L’erogazione dell’acqua a Mussomeli è attualmente interrotta a causa della temporanea sospensione del servizio di pompaggio dalla diga ai serbatoi. Lo ha reso noto il sindaco Gianluca Nigrelli, collegando lo stop al vasto incendio che ha interessato la zona di Castronovo di Sicilia e del Fanaco. La sospensione si è resa necessaria in attesa di comprendere l’effettiva entità dei danni provocati dagli incendi e di individuare gli eventuali interventi risolutivi indispensabili per ripristinare il regolare funzionamento del sistema. Al momento non sono state fornite indicazioni sui tempi necessari per la riattivazione del pompaggio e, di conseguenza, per la ripresa dell’approvvigionamento idrico.
Incendi a Castronovo di Sicilia e Fanaco, fermato il pompaggio dell’acqua
La notizia principale riguarda il blocco del servizio che consente di trasferire l’acqua dalla diga ai serbatoi di Mussomeli. Il vasto incendio che ha interessato il territorio di Castronovo di Sicilia e Fanaco ha determinato una situazione che richiede verifiche tecniche prima di poter procedere con la normale attività di pompaggio. Lo stop è stato definito temporaneo, ma resta legato all’accertamento delle conseguenze provocate dalle fiamme e alla valutazione degli interventi necessari. Soltanto dopo aver chiarito la portata dei danni sarà possibile stabilire quali operazioni dovranno essere effettuate e quando il servizio potrà tornare pienamente operativo. L’interruzione del pompaggio produce un effetto immediato sul sistema di distribuzione: l’erogazione dell’acqua risulta sospesa. La situazione resta quindi in evoluzione e dipende dagli accertamenti che dovranno essere compiuti nelle aree coinvolte dagli incendi.
Acqua interrotta a Mussomeli, la dichiarazione del sindaco Gianluca Nigrelli
Il sindaco di Mussomeli Gianluca Nigrelli ha spiegato le ragioni della sospensione e ha confermato l’attesa di nuove informazioni da parte dei gestori coinvolti. “A causa del vasto incendio che ha interessato la zona di Castronovo di Sicilia e del Fanaco, il servizio di pompaggio dell’acqua dalla diga ai nostri serbatoi è temporaneamente sospeso in attesa di capire l’entità dei danni e degli interventi risolutivi necessari.
Pertanto, attualmente l’erogazione dell’acqua è interrotta e aspettiamo aggiornamenti da parte di Caltacqua e Siciliacque. Il Vostro Sindaco Gianluca Nigrelli”. Le parole del sindaco chiariscono che la sospensione non deriva da una scelta programmata, ma dalla necessità di verificare le conseguenze dell’incendio nella zona del Fanaco e le condizioni delle infrastrutture interessate dal servizio di trasferimento dell’acqua.
Verifiche sui danni e sugli interventi necessari
Il punto centrale della situazione riguarda ora la valutazione dell’entità dei danni. Prima della riattivazione del pompaggio dovrà essere accertato se l’incendio abbia compromesso strutture, collegamenti o altri elementi necessari al funzionamento del servizio. La sospensione resterà in vigore durante questa fase di verifica. Sarà inoltre necessario individuare gli eventuali interventi risolutivi da realizzare per consentire la ripresa delle operazioni in condizioni adeguate. Non sono stati indicati dettagli sulla natura dei possibili danni né sulla durata delle attività tecniche. Non è stato fornito neppure un termine preciso per il ripristino dell’erogazione. Ogni valutazione sui tempi resta pertanto subordinata agli accertamenti e alle successive indicazioni degli enti che gestiscono il servizio.

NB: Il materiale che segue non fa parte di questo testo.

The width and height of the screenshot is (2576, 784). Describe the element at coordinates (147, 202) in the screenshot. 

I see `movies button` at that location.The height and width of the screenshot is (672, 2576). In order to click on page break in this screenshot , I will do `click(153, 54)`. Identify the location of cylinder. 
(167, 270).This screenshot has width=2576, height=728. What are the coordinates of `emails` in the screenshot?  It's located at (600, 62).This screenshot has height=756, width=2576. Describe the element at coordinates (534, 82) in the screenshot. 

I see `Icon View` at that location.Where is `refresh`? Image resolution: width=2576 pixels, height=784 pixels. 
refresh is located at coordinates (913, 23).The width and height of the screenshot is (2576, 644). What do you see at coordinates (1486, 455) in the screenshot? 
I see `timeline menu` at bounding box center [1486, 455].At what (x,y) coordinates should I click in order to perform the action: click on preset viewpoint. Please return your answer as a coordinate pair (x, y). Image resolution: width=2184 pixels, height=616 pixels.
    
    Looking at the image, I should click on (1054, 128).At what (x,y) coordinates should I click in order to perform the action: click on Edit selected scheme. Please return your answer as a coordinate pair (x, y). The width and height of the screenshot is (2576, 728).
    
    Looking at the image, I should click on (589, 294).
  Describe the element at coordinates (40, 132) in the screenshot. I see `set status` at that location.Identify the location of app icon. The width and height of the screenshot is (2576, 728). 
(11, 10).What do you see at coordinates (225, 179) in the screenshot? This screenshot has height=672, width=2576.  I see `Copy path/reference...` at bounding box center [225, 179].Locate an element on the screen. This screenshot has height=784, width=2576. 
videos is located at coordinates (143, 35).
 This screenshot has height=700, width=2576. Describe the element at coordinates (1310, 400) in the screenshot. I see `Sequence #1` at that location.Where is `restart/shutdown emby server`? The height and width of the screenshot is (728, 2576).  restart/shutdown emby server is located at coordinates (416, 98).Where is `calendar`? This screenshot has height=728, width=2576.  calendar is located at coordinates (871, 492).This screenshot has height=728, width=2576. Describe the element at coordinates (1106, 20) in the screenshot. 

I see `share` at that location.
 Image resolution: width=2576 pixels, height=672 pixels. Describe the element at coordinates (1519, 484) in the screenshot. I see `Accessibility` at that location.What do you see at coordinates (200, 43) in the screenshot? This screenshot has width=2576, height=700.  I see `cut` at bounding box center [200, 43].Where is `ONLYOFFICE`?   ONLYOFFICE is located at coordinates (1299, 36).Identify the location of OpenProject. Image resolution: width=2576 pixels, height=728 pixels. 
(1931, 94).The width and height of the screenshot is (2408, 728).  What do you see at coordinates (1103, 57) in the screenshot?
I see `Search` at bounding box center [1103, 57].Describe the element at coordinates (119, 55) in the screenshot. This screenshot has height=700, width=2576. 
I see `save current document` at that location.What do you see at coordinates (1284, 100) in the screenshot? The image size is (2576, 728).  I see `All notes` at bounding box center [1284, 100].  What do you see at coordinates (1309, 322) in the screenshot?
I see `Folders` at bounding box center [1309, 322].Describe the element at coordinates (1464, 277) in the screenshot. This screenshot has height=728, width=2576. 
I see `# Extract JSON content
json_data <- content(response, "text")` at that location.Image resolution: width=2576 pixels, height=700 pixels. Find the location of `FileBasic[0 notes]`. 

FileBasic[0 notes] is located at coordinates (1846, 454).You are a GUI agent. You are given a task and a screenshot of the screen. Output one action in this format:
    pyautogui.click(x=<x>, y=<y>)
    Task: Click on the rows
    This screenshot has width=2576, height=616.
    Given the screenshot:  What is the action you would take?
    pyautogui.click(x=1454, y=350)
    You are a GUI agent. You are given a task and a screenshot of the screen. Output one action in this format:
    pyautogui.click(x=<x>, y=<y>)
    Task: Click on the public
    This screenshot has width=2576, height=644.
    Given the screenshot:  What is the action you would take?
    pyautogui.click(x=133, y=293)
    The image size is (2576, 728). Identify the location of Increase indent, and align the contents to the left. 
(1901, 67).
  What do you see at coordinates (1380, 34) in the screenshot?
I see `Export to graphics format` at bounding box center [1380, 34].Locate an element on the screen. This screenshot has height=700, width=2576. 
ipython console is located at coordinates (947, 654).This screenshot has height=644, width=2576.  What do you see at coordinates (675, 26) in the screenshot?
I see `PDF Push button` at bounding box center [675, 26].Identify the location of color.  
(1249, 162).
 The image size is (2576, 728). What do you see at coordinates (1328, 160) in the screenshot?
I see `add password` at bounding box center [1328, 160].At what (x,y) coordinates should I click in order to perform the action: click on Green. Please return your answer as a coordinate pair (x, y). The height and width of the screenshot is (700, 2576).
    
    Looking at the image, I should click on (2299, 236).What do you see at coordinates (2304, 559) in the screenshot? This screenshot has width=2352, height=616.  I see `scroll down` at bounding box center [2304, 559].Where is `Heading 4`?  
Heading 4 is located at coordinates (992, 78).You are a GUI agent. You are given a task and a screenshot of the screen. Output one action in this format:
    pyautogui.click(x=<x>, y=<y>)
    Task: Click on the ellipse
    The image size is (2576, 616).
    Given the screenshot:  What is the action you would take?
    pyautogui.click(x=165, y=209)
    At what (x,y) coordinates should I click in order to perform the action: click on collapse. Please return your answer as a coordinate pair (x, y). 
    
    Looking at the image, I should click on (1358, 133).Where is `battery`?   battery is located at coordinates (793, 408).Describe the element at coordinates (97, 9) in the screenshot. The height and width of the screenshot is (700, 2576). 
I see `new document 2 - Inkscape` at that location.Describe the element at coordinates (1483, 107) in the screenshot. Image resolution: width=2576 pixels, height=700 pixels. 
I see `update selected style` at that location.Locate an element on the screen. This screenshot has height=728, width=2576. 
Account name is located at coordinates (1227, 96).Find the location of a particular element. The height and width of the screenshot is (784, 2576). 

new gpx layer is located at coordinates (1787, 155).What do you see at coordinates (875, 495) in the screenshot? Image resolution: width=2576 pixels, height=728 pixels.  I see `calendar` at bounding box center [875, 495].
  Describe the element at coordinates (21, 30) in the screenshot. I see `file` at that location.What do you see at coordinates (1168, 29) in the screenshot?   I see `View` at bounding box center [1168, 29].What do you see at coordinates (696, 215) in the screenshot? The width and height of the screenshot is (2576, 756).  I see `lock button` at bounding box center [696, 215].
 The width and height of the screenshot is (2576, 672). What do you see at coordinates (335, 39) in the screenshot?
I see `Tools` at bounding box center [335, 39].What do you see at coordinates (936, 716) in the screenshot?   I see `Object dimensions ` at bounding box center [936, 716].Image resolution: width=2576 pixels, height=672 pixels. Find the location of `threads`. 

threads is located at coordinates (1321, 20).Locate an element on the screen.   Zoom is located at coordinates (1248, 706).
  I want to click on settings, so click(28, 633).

Attesi aggiornamenti da Caltacqua e Siciliacque
L’amministrazione comunale è in attesa di aggiornamenti da parte di Caltacqua e Siciliacque, i soggetti citati dal sindaco nella dichiarazione. Saranno le nuove informazioni tecniche a chiarire l’evoluzione della situazione e le condizioni necessarie per riavviare il pompaggio dalla diga verso i serbatoi. Al momento, il dato confermato è l’interruzione dell’erogazione idrica a Mussomeli. La sospensione è direttamente collegata agli incendi che hanno interessato la zona di Castronovo di Sicilia e del Fanaco e alla necessità di valutare i danni prima di procedere con il ripristino. La ripresa del servizio dipenderà quindi dall’esito delle verifiche e dall’individuazione degli interventi necessari. Fino alla diffusione di ulteriori aggiornamenti da parte di Caltacqua e Siciliacque, non è possibile stabilire quando il pompaggio e la distribuzione dell’acqua potranno tornare regolari.